The create_fake_snapshots() function will pull information from the three fake tables, and prepare snapshots.

from datetime import date
start_date = date(2023, 1, 1)
end_date = date(2023, 4, 1)

from patientflow.generate import create_fake_snapshots

# Create snapshots
new_snapshots_df = create_fake_snapshots(df=visits_df, observations_df=observations_df, lab_orders_df=lab_orders_df, prediction_times=prediction_times, start_date=start_date, end_date=end_date)
new_snapshots_df.head()
snapshot_date prediction_time patient_id visit_number is_admitted age latest_triage_score num_bmp_orders num_d-dimer_orders num_cbc_orders num_urinalysis_orders num_troponin_orders
snapshot_id
0 2023-01-01 (6, 0) 354 1 1 31 2.0 1 1 0 0 0
1 2023-01-01 (9, 30) 354 1 1 31 2.0 1 1 1 1 0
2 2023-01-01 (9, 30) 1281 7 0 31 2.0 1 1 1 0 1
3 2023-01-01 (9, 30) 113 15 0 41 4.0 0 0 1 1 0
4 2023-01-01 (9, 30) 114 3 0 33 3.0 1 1 0 1 1

Returning to the example visit above, we can see that at 09:30 on 2023-01-10, the first snapshot for this patient, the triage score had not yet been recorded.
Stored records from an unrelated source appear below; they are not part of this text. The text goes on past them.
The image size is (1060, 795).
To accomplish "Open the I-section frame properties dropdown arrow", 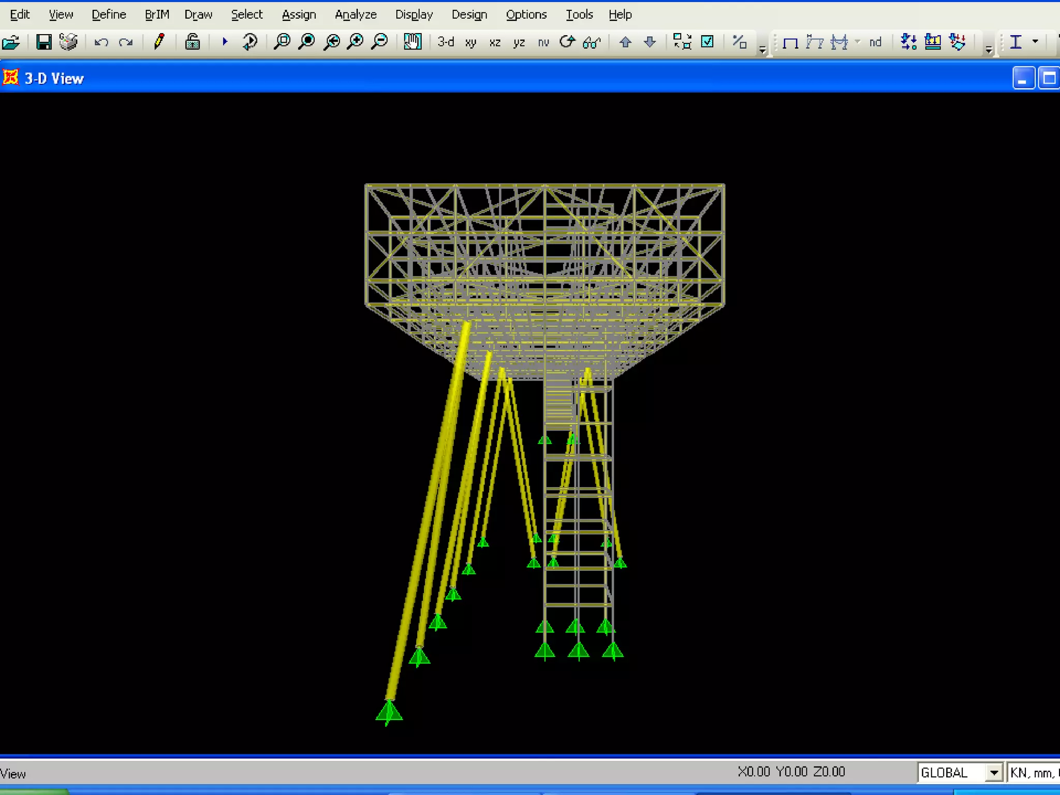I will (x=1035, y=41).
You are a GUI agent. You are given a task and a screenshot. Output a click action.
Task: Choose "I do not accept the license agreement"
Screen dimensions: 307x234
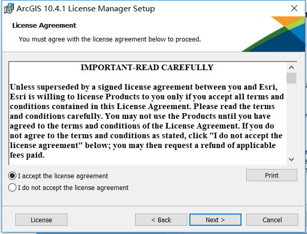coord(12,188)
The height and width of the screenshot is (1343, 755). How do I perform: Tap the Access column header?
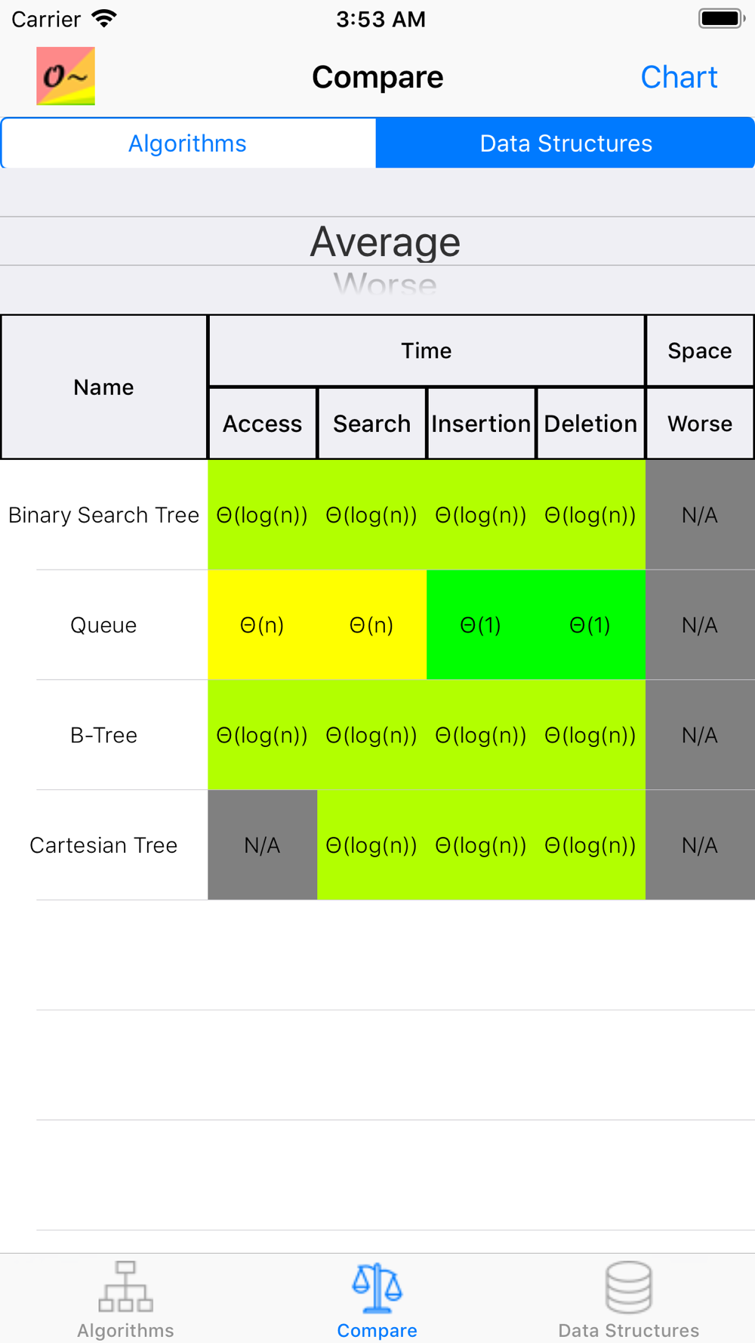pos(262,424)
This, and the lab orders, were placed between 09:30 and 12:00, so they appear first in the 12:00 snapshot.

new_snapshots_df[new_snapshots_df.visit_number==example_visit_number]
snapshot_date prediction_time patient_id visit_number is_admitted age latest_triage_score num_bmp_orders num_d-dimer_orders num_cbc_orders num_urinalysis_orders num_troponin_orders
snapshot_id
2959 2023-03-19 (15, 30) 358 1940 0 79 3.0 1 0 0 0 0
2965 2023-03-19 (22, 0) 358 1940 0 79 3.0 1 1 0 0 1
2977 2023-03-20 (6, 0) 358 1940 0 79 3.0 1 1 0 0 1
2983 2023-03-20 (9, 30) 358 1940 0 79 3.0 1 1 0 0 1
2989 2023-03-20 (12, 0) 358 1940 0 79 3.0 1 1 0 0 1
2998 2023-03-20 (15, 30) 358 1940 0 79 3.0 1 1 0 0 1
3014 2023-03-20 (22, 0) 358 1940 0 79 3.0 1 1 0 0 1

Summary

Here I have shown how to create patient snapshots from finished patient visits. Note that there is a discarding of some information, or summarisation involved. The lab orders have been reduced to counts, and only the latest triage score has been taken. In the same vein, you might just take the last recorded heart rate or oxygen saturation level, or the latest value of a lab result. A snapshot loses some of the richness of the full data in an EHR, but with the benefit that you get data that replicate unfinished visits.

Note that ED visit data can be patchy in ways that are meaningful. For example, a severely ill patient might have many heart rate values recorded and many lab orders, while a patient with a sprained ankle might have zero heart rate measurements or lab orders. For predicting probability of admission after ED, such variation in data completeness is revealing. By summarising to counts, snapshots allow us to capture that variation in data completeness without having to discard observations that have missing data.

In the next notebook I'll show how to make predictions using patient snapshots.